Project Flat Top was a United States Army project during the Vietnam War to convert USS Albemarle, a World War II-era seaplane tender, into a forward theater, offshore helicopter repair facility. Helicopters had been used during the Korean War to ferry wounded and supplies. Some US combat officers recognized the possibility of using armed helicopters to provide close air support. But other organizations and branches strenuously objected to allowing the Army to deliver ordnance via aircraft. The Army Staff in The Pentagon responded slowly to a study from the Army Aircraft Requirements Review Board chaired by Lieutenant general (LTG) Gordon B. Rogers that suggested adopting helicopters for use in a combat role. Defense Secretary Robert McNamara bypassed Secretary of the Army Elvis Jacob Stahr Jr. and directed LTG Hamilton H. Howze, the Army's first director of aviation, to conduct a review of the tactical possibilities suggested by the study. The Howze Board report received by McNamara in September 1962 proposed huge changes in Army doctrine, prescribing an airmobility doctrine integrating helicopters into combat.

With helicopters increasingly at the center of Army doctrine as a result of the Howze Board's recommendations, it became apparent that a logistical gap would arise between the operational area and repair bases in the US. Lieutenant Colonel (LTC) John Sullivan, a respected Army aviator, conceived of the idea to convert a ship into a floating helicopter repair facility.[1] Sullivan was named by General Frank Besson, commanding general of the newly formed United States Army Materiel Command (AMC), to lead the project.

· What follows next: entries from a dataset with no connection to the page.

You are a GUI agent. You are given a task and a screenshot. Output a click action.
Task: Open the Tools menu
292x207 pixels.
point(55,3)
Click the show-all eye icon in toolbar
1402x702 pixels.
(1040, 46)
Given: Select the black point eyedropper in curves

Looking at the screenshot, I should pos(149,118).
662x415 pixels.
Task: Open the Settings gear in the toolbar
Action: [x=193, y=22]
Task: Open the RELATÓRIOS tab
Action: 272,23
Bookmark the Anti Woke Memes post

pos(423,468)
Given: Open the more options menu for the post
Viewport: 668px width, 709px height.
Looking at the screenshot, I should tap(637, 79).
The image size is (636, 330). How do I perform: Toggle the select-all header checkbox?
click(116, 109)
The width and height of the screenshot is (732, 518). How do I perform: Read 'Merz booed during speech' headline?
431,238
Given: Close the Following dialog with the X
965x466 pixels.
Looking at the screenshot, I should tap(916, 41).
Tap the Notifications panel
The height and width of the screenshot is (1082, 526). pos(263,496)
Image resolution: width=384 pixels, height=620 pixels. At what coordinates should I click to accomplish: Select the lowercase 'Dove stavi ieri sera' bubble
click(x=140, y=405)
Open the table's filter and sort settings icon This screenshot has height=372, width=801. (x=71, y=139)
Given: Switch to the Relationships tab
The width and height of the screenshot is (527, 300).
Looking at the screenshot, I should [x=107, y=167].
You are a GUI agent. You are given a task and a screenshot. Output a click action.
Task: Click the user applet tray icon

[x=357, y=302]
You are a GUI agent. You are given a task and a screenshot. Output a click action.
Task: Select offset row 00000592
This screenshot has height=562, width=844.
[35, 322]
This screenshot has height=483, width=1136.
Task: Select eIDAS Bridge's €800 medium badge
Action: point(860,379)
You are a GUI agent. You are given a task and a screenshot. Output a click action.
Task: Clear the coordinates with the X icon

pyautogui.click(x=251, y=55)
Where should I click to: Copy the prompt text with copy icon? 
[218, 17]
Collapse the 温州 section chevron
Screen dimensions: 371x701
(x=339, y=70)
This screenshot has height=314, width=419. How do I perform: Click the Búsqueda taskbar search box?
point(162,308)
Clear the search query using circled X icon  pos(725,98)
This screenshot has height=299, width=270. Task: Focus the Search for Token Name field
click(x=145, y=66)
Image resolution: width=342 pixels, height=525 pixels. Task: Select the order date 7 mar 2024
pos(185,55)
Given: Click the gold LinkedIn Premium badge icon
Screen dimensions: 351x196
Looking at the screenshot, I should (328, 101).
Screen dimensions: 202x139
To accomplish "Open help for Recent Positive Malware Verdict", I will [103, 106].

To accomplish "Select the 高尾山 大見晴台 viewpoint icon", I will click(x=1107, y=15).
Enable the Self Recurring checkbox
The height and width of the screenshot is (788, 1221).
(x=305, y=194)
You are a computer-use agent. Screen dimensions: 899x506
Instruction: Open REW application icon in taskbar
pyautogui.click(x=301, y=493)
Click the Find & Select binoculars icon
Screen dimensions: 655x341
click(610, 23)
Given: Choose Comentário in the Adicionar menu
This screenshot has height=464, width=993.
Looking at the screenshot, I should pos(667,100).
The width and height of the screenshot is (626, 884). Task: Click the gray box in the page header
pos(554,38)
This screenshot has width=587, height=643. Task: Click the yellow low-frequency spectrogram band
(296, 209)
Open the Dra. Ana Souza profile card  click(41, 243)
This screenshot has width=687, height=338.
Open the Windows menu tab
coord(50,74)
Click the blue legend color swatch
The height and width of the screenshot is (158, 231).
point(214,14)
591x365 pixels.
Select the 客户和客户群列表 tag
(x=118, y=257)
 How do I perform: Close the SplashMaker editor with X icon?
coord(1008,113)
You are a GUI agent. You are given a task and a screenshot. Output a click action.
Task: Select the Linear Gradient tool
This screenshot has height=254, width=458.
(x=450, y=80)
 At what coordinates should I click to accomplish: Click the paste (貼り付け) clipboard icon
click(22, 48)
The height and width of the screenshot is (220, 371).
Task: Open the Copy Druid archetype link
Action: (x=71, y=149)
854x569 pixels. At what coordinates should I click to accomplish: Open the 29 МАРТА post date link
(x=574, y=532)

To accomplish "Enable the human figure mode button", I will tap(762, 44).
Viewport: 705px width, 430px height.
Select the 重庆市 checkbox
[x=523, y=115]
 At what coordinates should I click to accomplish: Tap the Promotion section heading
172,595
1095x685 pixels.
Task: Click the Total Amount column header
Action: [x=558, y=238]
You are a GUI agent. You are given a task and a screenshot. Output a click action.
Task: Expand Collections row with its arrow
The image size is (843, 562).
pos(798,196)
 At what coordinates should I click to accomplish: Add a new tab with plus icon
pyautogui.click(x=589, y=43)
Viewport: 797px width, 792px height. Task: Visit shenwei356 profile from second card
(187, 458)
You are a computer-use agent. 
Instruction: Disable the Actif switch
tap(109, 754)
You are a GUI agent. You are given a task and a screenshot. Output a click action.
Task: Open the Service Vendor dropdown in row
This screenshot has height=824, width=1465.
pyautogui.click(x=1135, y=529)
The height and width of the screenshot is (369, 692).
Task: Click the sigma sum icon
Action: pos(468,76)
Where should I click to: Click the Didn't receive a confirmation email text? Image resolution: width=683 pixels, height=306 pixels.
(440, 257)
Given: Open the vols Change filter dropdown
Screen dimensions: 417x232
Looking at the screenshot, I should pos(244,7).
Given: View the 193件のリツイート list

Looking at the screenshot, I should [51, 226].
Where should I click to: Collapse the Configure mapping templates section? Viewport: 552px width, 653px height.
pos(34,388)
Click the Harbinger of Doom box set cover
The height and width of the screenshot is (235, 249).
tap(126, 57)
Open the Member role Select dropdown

After considerable research, Sullivan and his team selected the World War II Curtiss-class seaplane tender USS Albemarle (AV-5). When progress slowed for almost a year, Sullivan bypassed Army leadership and persuaded influential Congressman Mendel Rivers of South Carolina, chairman of the House Armed Services Committee, to support the project. New shops, instruments, technology, communications, and storage were added to the ship over 15 months at a cost of $25 million. Rechristened as USNS Corpus Christi Bay (T-ARVH-1), a civilian United States Merchant Marine (USMM) crew was chosen to operate the bridge, engine room, and man the ship's watches. This was a controversial move that generated concern about their placement near a combat zone and their potential treatment under the Geneva Conventions. US Army soldiers staffed the multiple repair shops that were equipped with custom facilities that could repair or fabricate parts to factory standards.

The ship offered the same echelon of depot-level service available in the U.S. at the Army Aeronautical Depot Maintenance Center in Corpus Christi, Texas while it served off the coast of South Vietnam for 6½ years. The soldiers repaired as many as 20,000 aircraft components a month and saved the military millions of dollars. When the war was drawing down, the ship left for the U.S. in late 1972. On 17 July 1975, after more than 36 years of service, the ship was scrapped.